— Request —
Transcribe the portion of the passage on Hollywood and Slumdog Millionaire starting at "Heaped with acclaim" and ending at "of multicultural creativity.", preserving every word and punctuation mark.

┌─ Selection

Heaped with acclaim — eight Oscars and four Golden Globe awards — Slumdog Millionaire may mark the moment when Hollywood truly went global. Now, it already is a globalized industry with runaway productions, outsourced labor and distribution tentacles that penetrate most major markets, but Hollywood hopes it can become the 21st century center of multicultural creativity.
Hollywood’s goal, however, is not to succeed as a creative fount but as a profit hub. The Academy lavished Slumdog Millionaire with Oscars because of its box-office success; it’s a mediocre film, marked by wooden characters, weak dialogue and improbable plot turns.
What Hollywood is really celebrating is its ability to mine other cultures for raw material, manufacture a bland product with wide appeal and use its marketing juggernaut to rack up enormous profits.

└─
┌─ Dataset extract

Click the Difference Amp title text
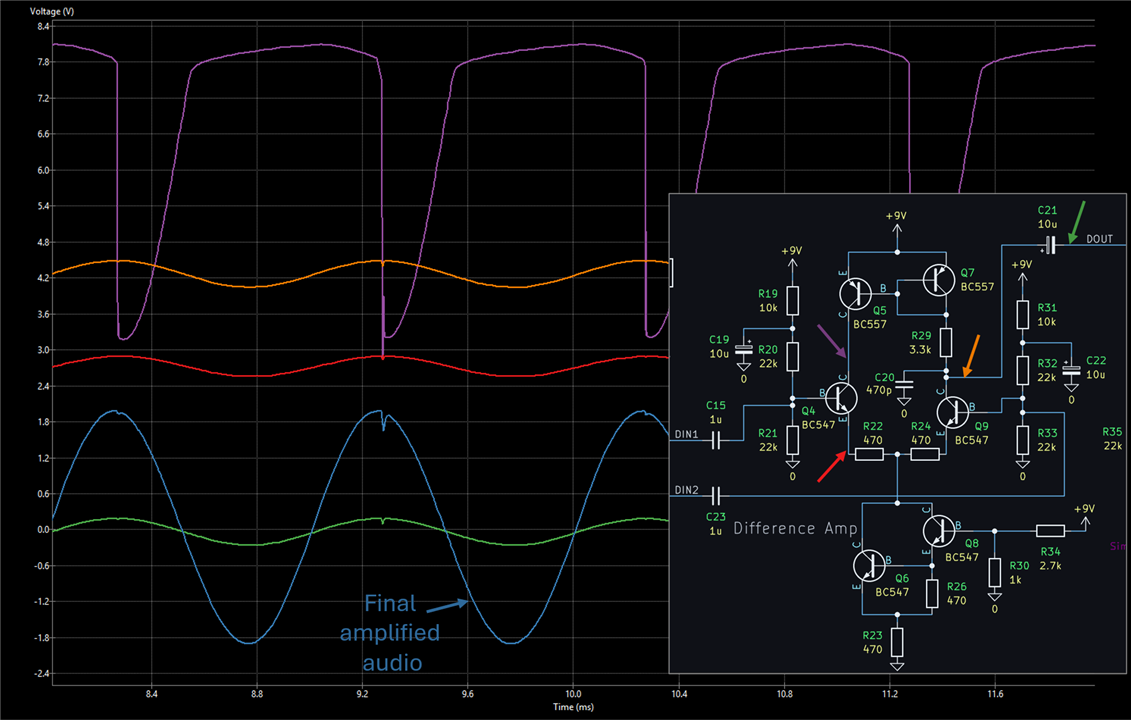The image size is (1131, 720). tap(796, 528)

└─

— Result of this task —
Heaped with acclaim — eight Oscars and four Golden Globe awards — Slumdog Millionaire may mark the moment when Hollywood truly went global. Now, it already is a globalized industry with runaway productions, outsourced labor and distribution tentacles that penetrate most major markets, but Hollywood hopes it can become the 21st century center of multicultural creativity.